**Exercise aim**
With no addition or omission, return the entries below.

Stored data entries
——

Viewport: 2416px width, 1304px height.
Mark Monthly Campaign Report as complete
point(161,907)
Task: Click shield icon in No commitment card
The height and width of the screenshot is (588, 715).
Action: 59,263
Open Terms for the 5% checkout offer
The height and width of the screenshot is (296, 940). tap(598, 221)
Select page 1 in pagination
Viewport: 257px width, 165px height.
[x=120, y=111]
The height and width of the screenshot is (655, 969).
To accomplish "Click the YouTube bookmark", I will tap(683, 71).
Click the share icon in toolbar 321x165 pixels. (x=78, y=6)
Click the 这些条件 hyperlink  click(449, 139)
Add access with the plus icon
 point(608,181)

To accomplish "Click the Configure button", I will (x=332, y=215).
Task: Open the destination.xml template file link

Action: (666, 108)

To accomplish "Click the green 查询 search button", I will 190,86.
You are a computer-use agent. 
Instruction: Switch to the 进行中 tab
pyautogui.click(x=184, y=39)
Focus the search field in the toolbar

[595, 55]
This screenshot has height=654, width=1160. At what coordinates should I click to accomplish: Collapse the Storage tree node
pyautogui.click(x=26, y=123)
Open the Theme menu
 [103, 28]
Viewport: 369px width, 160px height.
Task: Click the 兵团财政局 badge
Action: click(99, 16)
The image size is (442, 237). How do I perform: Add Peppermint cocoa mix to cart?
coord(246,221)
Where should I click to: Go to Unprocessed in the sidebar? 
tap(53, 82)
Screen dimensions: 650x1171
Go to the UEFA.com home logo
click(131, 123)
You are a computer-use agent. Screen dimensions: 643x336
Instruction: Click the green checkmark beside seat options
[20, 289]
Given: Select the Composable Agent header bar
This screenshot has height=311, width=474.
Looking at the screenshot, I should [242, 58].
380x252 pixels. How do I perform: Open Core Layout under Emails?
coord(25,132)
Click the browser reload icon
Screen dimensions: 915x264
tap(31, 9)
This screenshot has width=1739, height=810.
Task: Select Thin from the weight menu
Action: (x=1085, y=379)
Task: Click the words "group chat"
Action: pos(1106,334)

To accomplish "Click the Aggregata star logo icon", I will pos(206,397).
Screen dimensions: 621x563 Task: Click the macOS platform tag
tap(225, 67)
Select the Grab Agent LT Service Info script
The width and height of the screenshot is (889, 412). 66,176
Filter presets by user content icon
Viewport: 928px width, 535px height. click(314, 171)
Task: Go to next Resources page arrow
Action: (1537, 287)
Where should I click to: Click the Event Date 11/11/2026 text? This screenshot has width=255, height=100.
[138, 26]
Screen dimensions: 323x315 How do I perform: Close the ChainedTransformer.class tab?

——

**Final answer**
Viewport: 2416px width, 1304px height.
Mark Monthly Campaign Report as complete
point(161,907)
Task: Click shield icon in No commitment card
The height and width of the screenshot is (588, 715).
Action: 59,263
Open Terms for the 5% checkout offer
The height and width of the screenshot is (296, 940). tap(598, 221)
Select page 1 in pagination
Viewport: 257px width, 165px height.
[x=120, y=111]
The height and width of the screenshot is (655, 969).
To accomplish "Click the YouTube bookmark", I will tap(683, 71).
Click the share icon in toolbar 321x165 pixels. (x=78, y=6)
Click the 这些条件 hyperlink  click(449, 139)
Add access with the plus icon
 point(608,181)

To accomplish "Click the Configure button", I will (x=332, y=215).
Task: Open the destination.xml template file link

Action: (666, 108)

To accomplish "Click the green 查询 search button", I will 190,86.
You are a computer-use agent. 
Instruction: Switch to the 进行中 tab
pyautogui.click(x=184, y=39)
Focus the search field in the toolbar

[595, 55]
This screenshot has height=654, width=1160. At what coordinates should I click to accomplish: Collapse the Storage tree node
pyautogui.click(x=26, y=123)
Open the Theme menu
 [103, 28]
Viewport: 369px width, 160px height.
Task: Click the 兵团财政局 badge
Action: click(99, 16)
The image size is (442, 237). How do I perform: Add Peppermint cocoa mix to cart?
coord(246,221)
Where should I click to: Go to Unprocessed in the sidebar? 
tap(53, 82)
Screen dimensions: 650x1171
Go to the UEFA.com home logo
click(131, 123)
You are a computer-use agent. Screen dimensions: 643x336
Instruction: Click the green checkmark beside seat options
[20, 289]
Given: Select the Composable Agent header bar
This screenshot has height=311, width=474.
Looking at the screenshot, I should [242, 58].
380x252 pixels. How do I perform: Open Core Layout under Emails?
coord(25,132)
Click the browser reload icon
Screen dimensions: 915x264
tap(31, 9)
This screenshot has width=1739, height=810.
Task: Select Thin from the weight menu
Action: (x=1085, y=379)
Task: Click the words "group chat"
Action: pos(1106,334)

To accomplish "Click the Aggregata star logo icon", I will pos(206,397).
Screen dimensions: 621x563 Task: Click the macOS platform tag
tap(225, 67)
Select the Grab Agent LT Service Info script
The width and height of the screenshot is (889, 412). 66,176
Filter presets by user content icon
Viewport: 928px width, 535px height. click(314, 171)
Task: Go to next Resources page arrow
Action: (1537, 287)
Where should I click to: Click the Event Date 11/11/2026 text? This screenshot has width=255, height=100.
[138, 26]
Screen dimensions: 323x315 How do I perform: Close the ChainedTransformer.class tab?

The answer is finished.